Selasa, 26 September 2017

LOGIKA VS PERASAAN (ABOUT KARIR)

pilihan tentang pekerjaan seharusnya menggunakan logika. bukan perasaan. perasaan itu terlalu kotor, penuh dikotomi, perpecahan yang rumit. logika, variabelnya jelas, minim distraksi, asalkan masuk logika, ambil saja.

saya selalu kagum sama orang-orang yang dengan tulus dan tak peduli perkataan orang atau dirinya sendiri, menjalani pekerjaan seakan memiliki dunianya sendiri. orang-orang yang passionate dan ikhlas bekerja. pekerjaan bukan sebagai pilihan tetapi bawaan.

mereka yang dengan kerja kerasnya berhasil membentuk brand atas nama dirinya sebagai pemilik identitas akan sesuatu. seperti pecinta kuliner, reviewer handphone, dan penulis olahraga. mereka bekerja penuh keikhlasan.

logika mereka saya tidak tahu, mungkin menurut mereka, kekayaan tidak hanya sekedar uang. mungkin dengan kepuasan batin yang diterima. mereka bahagia dan mendapatkan uang. tetapi, proses tersebut tidak cepat, perlu usaha-usaha bertahun-tahun membentuk brand yang kuat seperti itu. 

bagi saya yang sekarang berumur 24 tahun. proses itu selalu dibenturkan dengan logika. kalian bisa membayangkan orang-orang tersebut dalam membangun brandnya harus mengeluarkan uang berapa banyak? waktu berapa lama? yang secara logika tentu berat sekali.

saya sekarang mencari karir. wajar. umur 24 tahun. dalam proses mencari karir ini, perasaan-perasaan membenturkan logika dengan dahsyat. sekarang logika berkata, mending kerja enak. jadi pegawai atau jualan yang jelas penghasilannya. atau bahkan jadi anggota MLM. cepat kaya.

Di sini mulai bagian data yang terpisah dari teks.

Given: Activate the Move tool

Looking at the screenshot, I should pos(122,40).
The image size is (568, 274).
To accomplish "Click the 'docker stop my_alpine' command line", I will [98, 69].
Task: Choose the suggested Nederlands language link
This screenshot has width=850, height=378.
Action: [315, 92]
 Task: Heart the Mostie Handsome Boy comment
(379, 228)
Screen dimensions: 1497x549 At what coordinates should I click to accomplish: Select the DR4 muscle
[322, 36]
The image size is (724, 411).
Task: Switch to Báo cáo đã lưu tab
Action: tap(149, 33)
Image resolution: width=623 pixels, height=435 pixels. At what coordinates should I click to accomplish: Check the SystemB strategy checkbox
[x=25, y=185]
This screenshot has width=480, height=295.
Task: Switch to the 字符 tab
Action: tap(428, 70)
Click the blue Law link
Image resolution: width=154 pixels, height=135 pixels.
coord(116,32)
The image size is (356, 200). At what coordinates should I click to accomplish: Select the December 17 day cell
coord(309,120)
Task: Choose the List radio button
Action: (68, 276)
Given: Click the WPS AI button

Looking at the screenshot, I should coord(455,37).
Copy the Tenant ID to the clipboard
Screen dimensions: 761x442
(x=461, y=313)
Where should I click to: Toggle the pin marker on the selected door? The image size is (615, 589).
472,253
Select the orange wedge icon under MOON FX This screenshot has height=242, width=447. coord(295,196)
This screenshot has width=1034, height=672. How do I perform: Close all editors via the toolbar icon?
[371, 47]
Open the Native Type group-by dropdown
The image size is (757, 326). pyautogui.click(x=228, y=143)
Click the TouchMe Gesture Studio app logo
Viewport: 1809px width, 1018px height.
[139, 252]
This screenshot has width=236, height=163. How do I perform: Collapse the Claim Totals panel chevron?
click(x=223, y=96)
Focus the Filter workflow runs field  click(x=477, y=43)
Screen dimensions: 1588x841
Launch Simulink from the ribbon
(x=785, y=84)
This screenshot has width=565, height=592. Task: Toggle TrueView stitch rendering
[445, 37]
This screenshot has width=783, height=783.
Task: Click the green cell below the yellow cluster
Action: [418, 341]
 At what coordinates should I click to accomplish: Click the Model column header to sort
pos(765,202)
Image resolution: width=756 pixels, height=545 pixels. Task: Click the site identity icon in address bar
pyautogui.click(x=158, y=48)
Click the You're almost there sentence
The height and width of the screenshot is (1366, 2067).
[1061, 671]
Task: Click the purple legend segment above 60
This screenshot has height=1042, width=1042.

tapi perasaan membenturkan itu, perasaan mengatakan, buat apa? kalian melakukan itu tak bahagia. sudah nikmati proses ini. kejar hal yang kamu sukai. ini hanya sementara. kemiskinan ini hanya sementara. nanti kamu bakal bahagia dan hidup kaya. 

see, ini adalah hal yang sering menjadi permasalahan orang-orang tentang karir mereka. coba bagi kalian yang punya masalah serupa. silahkan cerita disini. terimakasih.